I find the very idea of industry postdocs funny (funny-sad, though). Sure, it makes sense for the academy, with all of its scarcities, to make use of precarious, casualized post-graduate labor, but to extend this to the tech sector is vaguely monstrous. It’s extra funny (but funny-sad too) when you hear of a senior professor doing an industry postdoc at a company with a name like baz.ly during their sabbatical.

Journal websites

It is now 2023, and virtually every journal I review for has a broken website, which further penalizes me for volunteer work I ought to be paid for. This is really unacceptable. Maybe some of the big publishers can take a tiny bite out of their massive revenues (Springer Nature apparently pulled down 1.72b USD in revenue in 2021) and invest it into actually testing their the CRUD apps.

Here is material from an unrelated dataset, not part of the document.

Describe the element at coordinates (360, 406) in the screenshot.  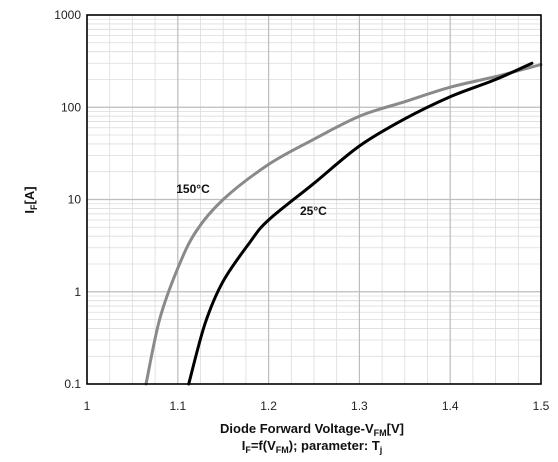
I see `x-tick-label: 1.3` at that location.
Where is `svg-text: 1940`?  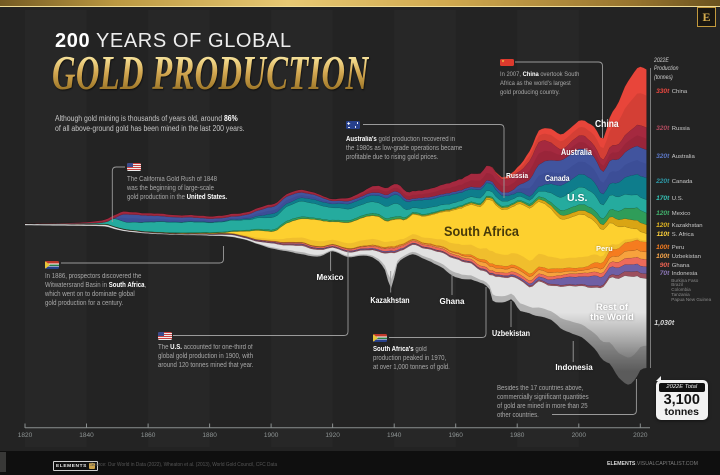 svg-text: 1940 is located at coordinates (394, 436).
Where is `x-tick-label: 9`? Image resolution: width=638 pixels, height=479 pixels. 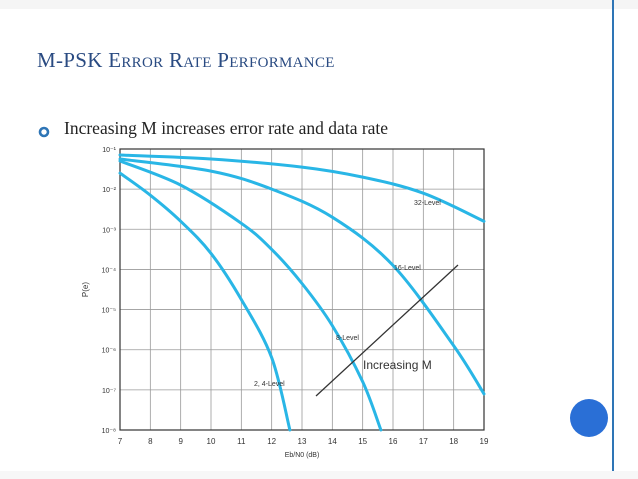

Large LMs and disinformation

I have never understood the idea that large LMs are uniquely positioned to enable the propagation of disinformation. Let us stipulate, for sake of argument, that large LMs can generate high-quality disinformation and that its artificial quality (i.e., not generated by human writers) cannot be reliably detected either by human readers nor by computational means. At the same time, I know of no reason to suppose that large LMs can generate better (less detectable, more plausible) disinformation than can human writers. Then, it is hard to see what advantage there is to using large LMs for disinformation generation beyond a possible economic benefit realized by firing PR writers and replacing them with “prompt engineers”. Ignoring the dubious economics—copywriters are cheap, engineers are expensive—there is a presupposition that disinformation needs to scale, i.e., be generated in bulk, but I see no reason to suppose this either. Disinformation, it seems to me, comes to us either in the form of “big lies” from sources deemed reputable by journalists and lay audiences (think WMDs), or increasingly, from the crowds (think Qanon).

e- and i-France

It will probably not surprise the reader to see me claim that France and French are both sociopolitical abstractions. France is, like all states, an abstraction, and it is hard to point to physical manifestations of France the state. But we understand that states are a bundle of related institutions with (mostly) shared goals. These institutions give rise to our impression of the Fifth Republic, though at other times in history conflict between these institutions gave rise to revolution. But currently the defining institutions share a sufficient alignment that we can usefully talk as if they are one. This is not so different from the i-language perspective on languages. Each individual “French” speaker has a grammar projected by their brain, and these are (generally speaking) sufficiently similar that we can maintain the fiction that they are the same. The only difference I see is that linguists can give a rather explicit account of any given instance of i-French whereas it’s difficult to describe political institutions in similarly detailed terms (though this may just reflect my own ignorance about modern political science). In some sense, this explicitness at the i-language level makes e-French seem even more artificial than e-France.

1-on-1 Zoom

If you’re just doing a “meeting” with one other person located in the same country, I don’t see the point of using Zoom. Ordinary phone lines are more reliable and have more familiar acoustic qualities (this is why VoIP sounds worse: unless you’re quite young, you’re probably far more familiar with the 8kHz sampling rate and whatever compression curve the phone system uses). Just call people on the phone!

Foundation models

It is widely admitted that the use of language in terms like formal language and language model tend to mislead neophytes, since they suggest the common-sense notion (roughly, e-language) rather than the narrow technical sense referring to a set of strings. Scholars at Stanford have been trying to push foundation model as an alternative to what were previously called large language models. But I don’t really like the implication—which I take to be quite salient—that such models ought to serve as the foundation for NLP, AI, whatever. I use large language models in my research, but not that often, and I actually don’t think they have to be part of every practitioner’s toolkit. I can’t help thinking that Stanford is trying to “make fetch happen”.